Choy, 38, chronicles each excursion with the accuracy of an audit.

“When I was preparing ramen information for ramen posts on Reddit, I decided the best way to organize the information was in a spreadsheet,” Choy said in an interview with CBC Radio’s Edmonton AM. 

“I’m an accountant by profession so spreadsheets are fairly familiar to me.”

Since the fall, Choy’s club has been meeting regularly for lunch. Noodle fans have slurped nearly every ramen dish on offer in the Edmonton area. 

There’s a standing invitation to anyone hungry for a taste.

“Meeting these new people, they’ve all been pleasant, they’ve all been nice and we’ve all shared a love of ramen,” Choy said as he slurped a bowl at Nudoru ramen bar on Whyte Avenue. 

“There’s people that won’t eat a bowl of ramen if it’s not prepared in a traditional manner, but then there’s people like me that are just happy to have a bowl of ramen in front of them.”

Soup and spreadsheets

Choy creates a spreadsheet tracking each meeting, and carefully logs a balance sheet of flavours and ingredients.

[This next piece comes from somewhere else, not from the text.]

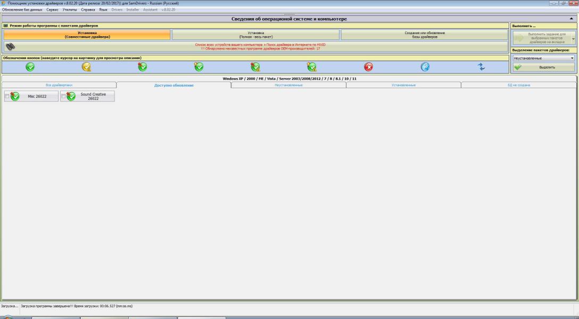Click the blue refresh arrows legend icon

click(481, 66)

“For my ramen rankings, I look at a few different aspects of ramen,” said Choy, who is the controller at Edmonton Symphony Orchestra and the Winspear Centre. 

“One of the most important things, and some may argue it’s the most important, is the broth,” he said.

“There are also the noodles, but for the noodles, I only say it’s really excellent, OK or bad. It’s hard to distinguish further than the three of those, at least for my tastes.

“I do have a column on here that has my ratings but I keep that hidden from public.” 

Choy also accounts for the preparation of the meat and the egg on top, which is usually soft-boiled or coddled, and the toppings, such as sweet bamboo, corn or different types of fungi.

He also logs the number of ramen-eaters in attendance at his meetings. He’s had a handful of people regularly show up, but he’s not opposed to eating alone.

If a throng of internet strangers fails to show, Chow still slurps his lunch, dutifully creates his spreadsheet and shares the data online for other ramen lovers to review.

It’s always good to enjoy company over a bowl of ramen. -Henry Choy

Choy will soon begin hosting his twice-monthly meetings in the evenings. He hopes it will boost attendance.

Almost anyone is welcome to join.

“You need to have a willingness to try different ramens and not be a ramen snob like exists in some circles of ramen lovers,” Choy said.

“There is a lot of promise for these evening meet-ups to increase and expand, and I’m hoping that’s the case because it’s always good to enjoy company over a bowl of ramen.”